The company operates on the cutting edge, with innovative solutions to money transfers. It has a powerful, adaptive, and dynamic app for Android and iOS, which ranks among the best apps in the money transfer market. Additionally, TransferWise is regarded as one of the leading companies vis-a-vis its organisational processes. It seeks out the ultimate user experience, by providing clients with greater autonomy. When ranked among other providers in terms of margins, the total cost borne by customers is significantly lower with TransferWise.

For example, a comparison between multiple providers with a $500 transfer from the United States to Mexico (2018 figures) indicates that TransferWise’s margin was 1.1%, for a total cost of $506 for the transfer. All other providers including: Ria, ViaNex, Walmart, Transfast, Xoom, Western Union, Remitly, Moneygram, and World Remit had a higher margin. By adopting a customer-centric policy as a priority, and incorporating it with instant transfers, the company has successfully differentiated itself from its competitors. However, on small transfer amounts (less than £300) TransferWise is not competitive with other big-name money transfer providers such as Western Union, Transfast, Remitly and ViaNex.

How Can Other UK Businesses Learn from the TransferWise Model?

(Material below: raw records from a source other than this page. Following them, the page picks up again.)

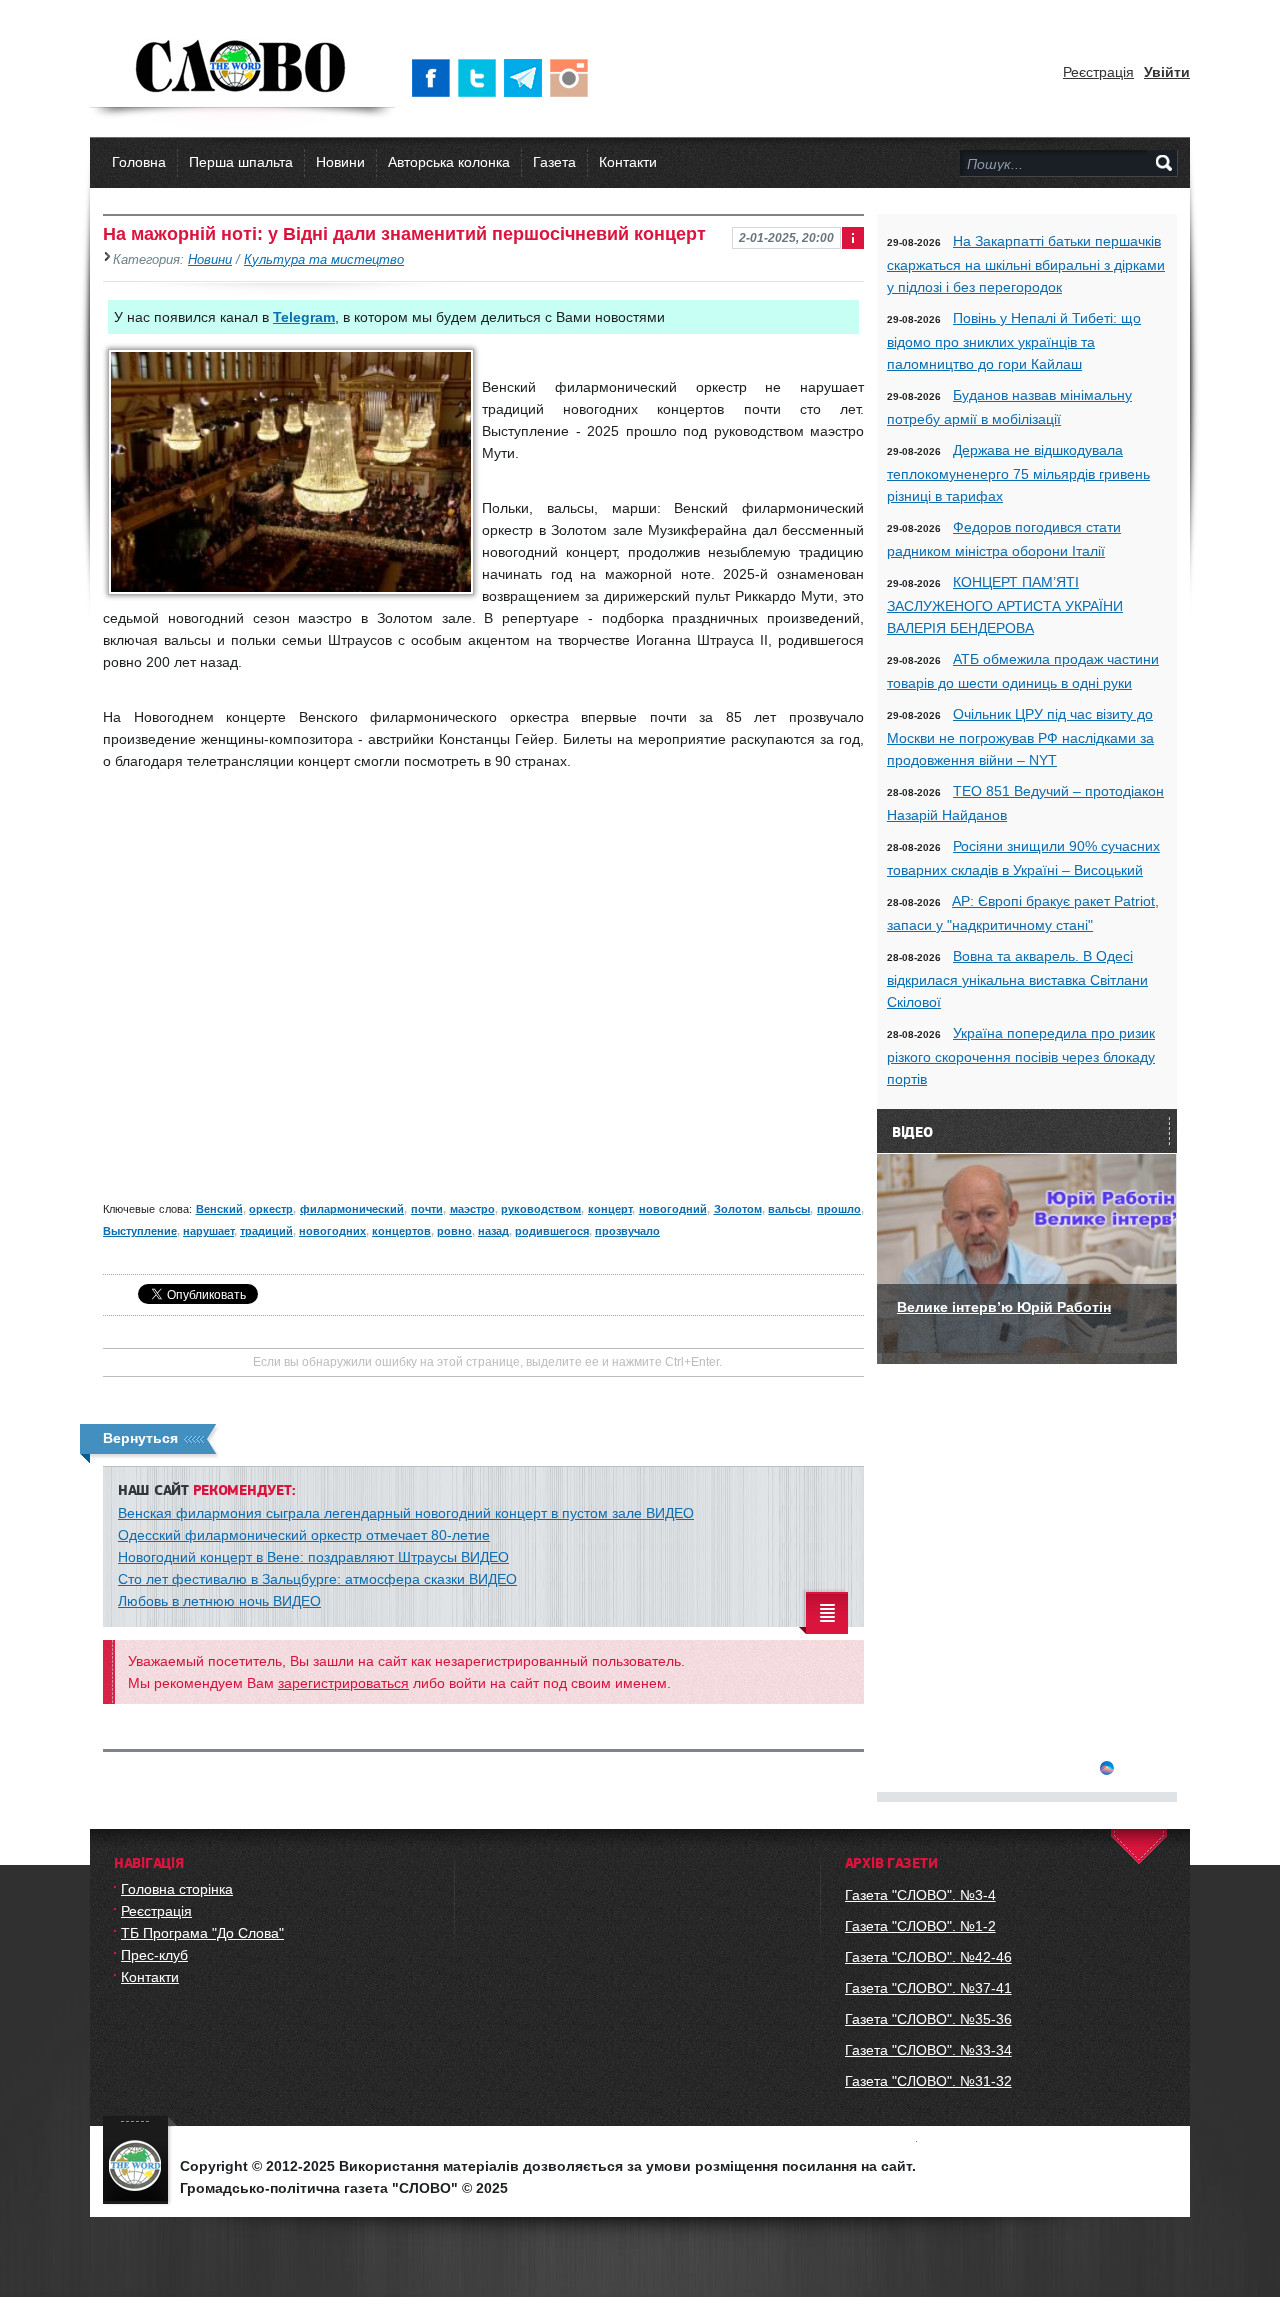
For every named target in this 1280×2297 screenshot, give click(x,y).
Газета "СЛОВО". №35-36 (928, 2019)
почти (427, 1209)
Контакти (628, 162)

Clearly, TransferWise has prioritised its customers over profitability. By focusing on what customers want, and providing it for them, TransferWise naturally assures itself of large volumes of clients. TransferWise charges a small fee based on each transaction that is carried out, and by acceding to the needs of its clientele, it can stay abreast of the competition, in a customer-centric business. Two years ago, TransferWise claimed 15% of the entire UK money transfer market.

By May 2019, the company was valued at $3.5 billion, or £2.679 billion. By focusing on non-remittances through white-collar transfers, TransferWise has managed to increase the average amount sent 2-3 times more than its competitors ($2300 per transfer/£1761 per transfer). While significantly smaller than the transfer amount of big banks, it places TransferWise in a class of its own in the FinTech sector. When the focus is on customers and on improving the services available to them, businesses tend to flourish.